Kirchenskandal in Finnland: Flucht der Liberalen

In einer Talkshow stellen finnische Kirchenfunktionäre klar, dass Homosexualität eine Sünde sei. Als Reaktion erlebt die Kirche eine nie dagewesene Austrittswelle.

Warten auf das Ende? Die finnische Kirche verliert gerade hunderte Mitglieder pro Tag. Bild: gernot1610 / photocase.com

STOCKHOLM taz | Auf der Webseite eroakirkosta.fi kann man mit einem Onlineformular seine Mitgliedschaft in der evangelisch-lutherischen Kirche Finnland aufkündigen. Was dort in den letzten zehn Tagen über 34.000 Finnen gemacht haben. Oder fast so viel wie sonst in einem Jahr.

Anlass der Austrittswelle ist die Talkshow "Ajankohtainen Kakkonen" des öffentlich-rechtlichen finnischen Fernsehens YLE. Da bezeichneten der Bischof von Tampere, Matti Repo, und die Vorsitzende der Christdemokraten, Päivi Räsänen, Homosexualität als Sünde. Und sprachen sich gegen gleichgeschlechtliche Ehe und gegen ein Adoptionsrecht homosexueller Paare aus, denn diese seien "schlechtere Eltern".

Schon während der Sendung schnellte die Kurve der Austrittsmeldungen auf eroakirkosta.fi nach oben. Mit über 5.700 Austritten am vorletzten Sonntag als Tagesrekord - bei einem normalen Tagesschnitt von 140.

Man muss keine Begründung für den Austritt angeben, doch es gibt keinen Zweifel, dass es sich um einen Protest gegen die noch weithin homophobe finnische Kirche handelt. Da gibt es zwar auch offen lesbische und schwule Pfarrer, aber je höher in der Hierarchie, desto schwerer tut sich die Kirche mit der Gleichberechtigung.

Das sei ein Spiegelbild der sehr konservativen finnischen Gesellschaft, die in ihrer Haltung zu Schwulen und Lesben Jahrzehnte hinter der Entwicklung in Skandinavien zurückliege, meint Tanja Lehtoranta, Generalsekretärin von Seta, der nationalen Dachorganisation für sexuelle Gleichberechtigung.

Der für kirchliche Angelegenheiten zuständige Kultusminister Stefan Wallin kritisierte die Kirchenvertreter für ihre Talkshowäußerungen. Er warf ihnen vor, "Kirchenmitglieder auszumustern", und es werde versucht, "Uhren zurückzustellen".

Erzbischof Kari Mäkinen betonte, in der Sendung sei nicht die wahre Linie der Kirche zum Ausdruck gekommen. Woraufhin verschiedene Medien wissen wollten, was denn eigentlich die "wahre Linie" der Kirche sei.

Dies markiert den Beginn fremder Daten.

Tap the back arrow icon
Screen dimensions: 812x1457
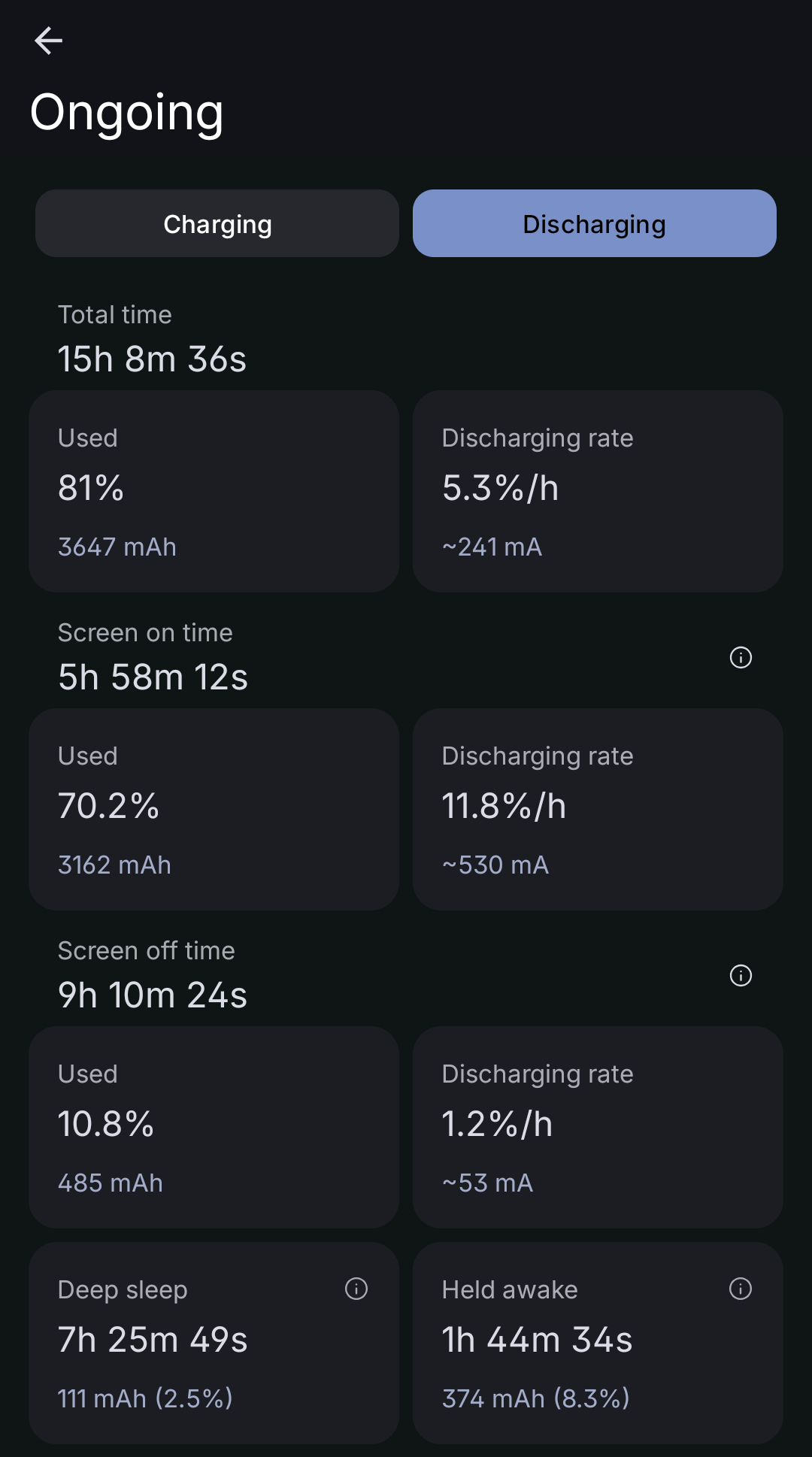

May Wikström, Chefredakteurin der Kirchenzeitung Kyrkpressen, glaubt, die jetzige Massenflucht könne sich als Wasserscheide erweisen, die die Kirche zwinge, deutlicher Stellung zu beziehen. Der jetzige Verlust liberaler Mitglieder könne eine Debatte auslösen, welche die Erneuerung der Kirche vorantreibe und die liberale Fraktion stärke.

Die Austritte der letzten Tage bedeuten für die protestantische Kirche, in der noch über 80 Prozent der Finnen Mitglied sind, schon jetzt verminderte Kirchensteuereinahmen von jährlich etwa acht Millionen Euro. Die Kirche verlassen vor allem die unter 40-Jährigen, und im Budget einiger Kirchengemeinden werden bald einige Prozent fehlen.